§ **THE PROBLEM**
Copy the message about the DCC driver starting at "To me this sounds" and ending at "capture the state.", replacing "runtime" with "run time".

*** Opening EXTRACT ***

Iiuc pstore provides a place to store system state for analysis after a
reboot, but DCC provides essentially register dumps on demand - with the
system reset being a special case trigger.

So I think it would look neat to expose the DCC data alongside other
pstore data (except for the mentioned issues with ramoops not working on
most Qualcomm devices), but when the reboot happens DCC captures data in
the DCC SRAM, not in the pstore (whatever backing might be used). So
post boot, something would need to get the DCC data into the pstore.

To me this sounds in conflict with the pstore design.


Further more, with the reboot trigger being the special case, we'd need
to amend the pstore state in runtime to capture the case where the user
requested the DCC to capture the state.


One idea that I was looking at was to trigger a devcoredump as a way to
get the data out of the kernel, instead of a new device node. But it
doesn't seem to fit very well with existing use cases, and I haven't
used DCC sufficiently - given that it doesn't exist upstream...

We made significant changes to the control interface through the review
process, I think we have something that looks reasonable now, but I
picked the patches under the premise that it's unstable and in debugfs,
and exposing the tool to users could lead to more interest in
polishing it.

> >> Can you send an updated pull request that leaves out the
> >> DCC driver until we have clarified these points?
> >> 
> >
> > I will send a new pull request, with the driver addition reverted. I
> > don't think there's anything controversial with the DT binding, so let's
> > keep that and the dts nodes (we can move the yaml if a better home is
> > found...)
> 
> Right, this is fine. I merged the first pull request after I saw the
> revert in the second drivers branch, though I did not see a pull request
> from you that replaced the first one with just the revert added as
> I had expected. Also, I see that patchwork never noticed me merging
> the PR, so you did not get the automated email. Maybe you can double
> check the contents of the soc/drivers branch to see if the contents
> are what you expect them to be.
> 

I've promised the ChromeOS team to try really hard to keep the commits
in my branch stable, so I really try to avoid rebasing commits that has
been present in linux-next for a while.

*** Closing EXTRACT ***
*** Opening DATA UNDER STUDY ***

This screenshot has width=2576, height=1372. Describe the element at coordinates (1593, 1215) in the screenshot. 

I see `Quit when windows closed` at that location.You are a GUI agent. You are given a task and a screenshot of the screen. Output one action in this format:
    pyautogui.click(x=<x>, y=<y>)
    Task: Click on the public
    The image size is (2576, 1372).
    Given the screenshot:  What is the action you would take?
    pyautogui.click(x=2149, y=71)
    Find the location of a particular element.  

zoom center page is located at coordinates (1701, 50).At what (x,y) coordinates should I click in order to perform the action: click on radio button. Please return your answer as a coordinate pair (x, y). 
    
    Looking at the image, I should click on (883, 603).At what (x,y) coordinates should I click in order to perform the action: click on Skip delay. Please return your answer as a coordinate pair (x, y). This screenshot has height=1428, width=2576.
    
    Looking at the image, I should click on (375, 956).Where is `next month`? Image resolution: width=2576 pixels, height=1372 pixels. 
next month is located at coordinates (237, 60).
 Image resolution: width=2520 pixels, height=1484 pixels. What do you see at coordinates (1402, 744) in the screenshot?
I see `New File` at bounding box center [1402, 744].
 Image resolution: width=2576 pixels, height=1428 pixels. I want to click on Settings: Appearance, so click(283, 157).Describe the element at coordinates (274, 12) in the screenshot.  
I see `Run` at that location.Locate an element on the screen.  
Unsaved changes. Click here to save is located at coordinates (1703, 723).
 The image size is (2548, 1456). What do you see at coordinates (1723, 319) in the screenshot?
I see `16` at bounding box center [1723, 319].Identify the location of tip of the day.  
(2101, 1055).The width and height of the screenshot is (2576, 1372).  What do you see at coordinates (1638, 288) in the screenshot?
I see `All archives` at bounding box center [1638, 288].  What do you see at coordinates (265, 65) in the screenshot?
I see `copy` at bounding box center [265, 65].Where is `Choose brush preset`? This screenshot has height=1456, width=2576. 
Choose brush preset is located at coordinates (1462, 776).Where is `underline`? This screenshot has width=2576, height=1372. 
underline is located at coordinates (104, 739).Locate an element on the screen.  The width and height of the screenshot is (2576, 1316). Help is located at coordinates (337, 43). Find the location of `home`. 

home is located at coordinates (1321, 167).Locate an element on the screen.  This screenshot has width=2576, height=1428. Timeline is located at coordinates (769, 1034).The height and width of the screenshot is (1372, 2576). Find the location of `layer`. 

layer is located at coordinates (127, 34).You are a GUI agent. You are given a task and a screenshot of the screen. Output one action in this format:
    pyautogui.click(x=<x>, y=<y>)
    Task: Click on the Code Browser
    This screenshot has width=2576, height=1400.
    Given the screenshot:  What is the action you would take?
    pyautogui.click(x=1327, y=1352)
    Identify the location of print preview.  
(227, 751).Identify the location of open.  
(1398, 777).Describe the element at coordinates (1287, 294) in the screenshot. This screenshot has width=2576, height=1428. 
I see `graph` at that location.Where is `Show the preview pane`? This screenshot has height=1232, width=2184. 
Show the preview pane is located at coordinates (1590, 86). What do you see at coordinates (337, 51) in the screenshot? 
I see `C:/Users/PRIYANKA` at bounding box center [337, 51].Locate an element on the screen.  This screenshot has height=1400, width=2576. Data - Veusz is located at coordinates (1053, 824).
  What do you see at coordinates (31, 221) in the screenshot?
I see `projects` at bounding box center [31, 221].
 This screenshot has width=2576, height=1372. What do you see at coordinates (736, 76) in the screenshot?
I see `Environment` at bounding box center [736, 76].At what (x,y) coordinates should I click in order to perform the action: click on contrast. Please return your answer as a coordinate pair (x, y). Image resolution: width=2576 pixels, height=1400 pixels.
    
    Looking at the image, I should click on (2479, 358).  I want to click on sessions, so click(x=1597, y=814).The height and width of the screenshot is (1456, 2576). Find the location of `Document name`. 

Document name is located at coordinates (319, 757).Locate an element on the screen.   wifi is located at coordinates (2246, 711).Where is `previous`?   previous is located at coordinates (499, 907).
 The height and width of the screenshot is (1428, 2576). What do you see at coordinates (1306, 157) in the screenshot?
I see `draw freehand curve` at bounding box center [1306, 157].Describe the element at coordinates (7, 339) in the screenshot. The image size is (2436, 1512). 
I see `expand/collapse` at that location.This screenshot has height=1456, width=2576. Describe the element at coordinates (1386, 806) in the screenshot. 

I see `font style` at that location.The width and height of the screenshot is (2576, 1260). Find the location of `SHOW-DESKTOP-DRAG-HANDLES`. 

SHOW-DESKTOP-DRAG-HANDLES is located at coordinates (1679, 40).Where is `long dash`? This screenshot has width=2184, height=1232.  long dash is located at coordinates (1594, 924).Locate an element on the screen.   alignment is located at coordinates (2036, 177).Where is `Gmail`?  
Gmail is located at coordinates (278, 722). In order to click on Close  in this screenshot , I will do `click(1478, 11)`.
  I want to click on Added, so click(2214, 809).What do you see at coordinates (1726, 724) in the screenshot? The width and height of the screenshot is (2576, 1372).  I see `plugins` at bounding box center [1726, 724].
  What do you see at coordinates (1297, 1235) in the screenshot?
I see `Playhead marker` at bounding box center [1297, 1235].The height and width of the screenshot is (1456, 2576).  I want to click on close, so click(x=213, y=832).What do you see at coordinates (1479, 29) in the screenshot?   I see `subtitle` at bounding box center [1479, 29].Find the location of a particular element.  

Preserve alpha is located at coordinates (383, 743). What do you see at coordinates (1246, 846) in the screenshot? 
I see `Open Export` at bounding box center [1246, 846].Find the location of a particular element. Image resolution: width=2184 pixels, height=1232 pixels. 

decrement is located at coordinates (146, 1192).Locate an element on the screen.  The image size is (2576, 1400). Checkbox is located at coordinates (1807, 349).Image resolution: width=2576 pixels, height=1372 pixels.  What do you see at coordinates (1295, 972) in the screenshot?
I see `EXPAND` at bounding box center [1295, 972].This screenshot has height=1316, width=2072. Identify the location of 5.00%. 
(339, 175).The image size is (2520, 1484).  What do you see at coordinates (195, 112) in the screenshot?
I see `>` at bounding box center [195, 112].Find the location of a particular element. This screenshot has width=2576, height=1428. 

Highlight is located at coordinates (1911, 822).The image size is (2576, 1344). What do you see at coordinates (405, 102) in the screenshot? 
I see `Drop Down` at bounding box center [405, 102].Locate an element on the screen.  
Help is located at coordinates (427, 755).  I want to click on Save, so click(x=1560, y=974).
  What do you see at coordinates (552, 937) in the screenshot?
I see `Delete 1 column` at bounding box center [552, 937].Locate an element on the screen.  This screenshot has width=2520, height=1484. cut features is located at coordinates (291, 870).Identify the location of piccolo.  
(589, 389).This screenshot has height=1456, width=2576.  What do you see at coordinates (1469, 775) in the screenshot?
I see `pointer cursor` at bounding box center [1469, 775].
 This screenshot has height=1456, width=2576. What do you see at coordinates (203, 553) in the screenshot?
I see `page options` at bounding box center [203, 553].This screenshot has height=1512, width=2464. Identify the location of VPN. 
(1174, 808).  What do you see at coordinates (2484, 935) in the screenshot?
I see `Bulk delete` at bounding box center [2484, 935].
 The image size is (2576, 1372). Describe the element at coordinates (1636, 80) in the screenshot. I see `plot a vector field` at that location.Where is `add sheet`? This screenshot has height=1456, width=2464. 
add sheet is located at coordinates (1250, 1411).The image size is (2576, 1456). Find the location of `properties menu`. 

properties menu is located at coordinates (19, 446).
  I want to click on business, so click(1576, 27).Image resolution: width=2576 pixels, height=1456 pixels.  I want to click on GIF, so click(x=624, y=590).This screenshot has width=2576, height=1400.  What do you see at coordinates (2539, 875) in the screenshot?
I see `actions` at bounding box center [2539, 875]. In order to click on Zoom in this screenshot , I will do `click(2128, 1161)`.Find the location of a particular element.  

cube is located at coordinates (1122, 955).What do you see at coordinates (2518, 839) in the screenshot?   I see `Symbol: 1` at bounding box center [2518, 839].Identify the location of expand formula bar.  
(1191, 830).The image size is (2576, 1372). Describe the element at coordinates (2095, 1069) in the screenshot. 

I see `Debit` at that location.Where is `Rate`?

*** Closing DATA UNDER STUDY ***

§ **RESULT OF THE EXERCISE**
To me this sounds in conflict with the pstore design.


Further more, with the reboot trigger being the special case, we'd need
to amend the pstore state in run time to capture the case where the user
requested the DCC to capture the state.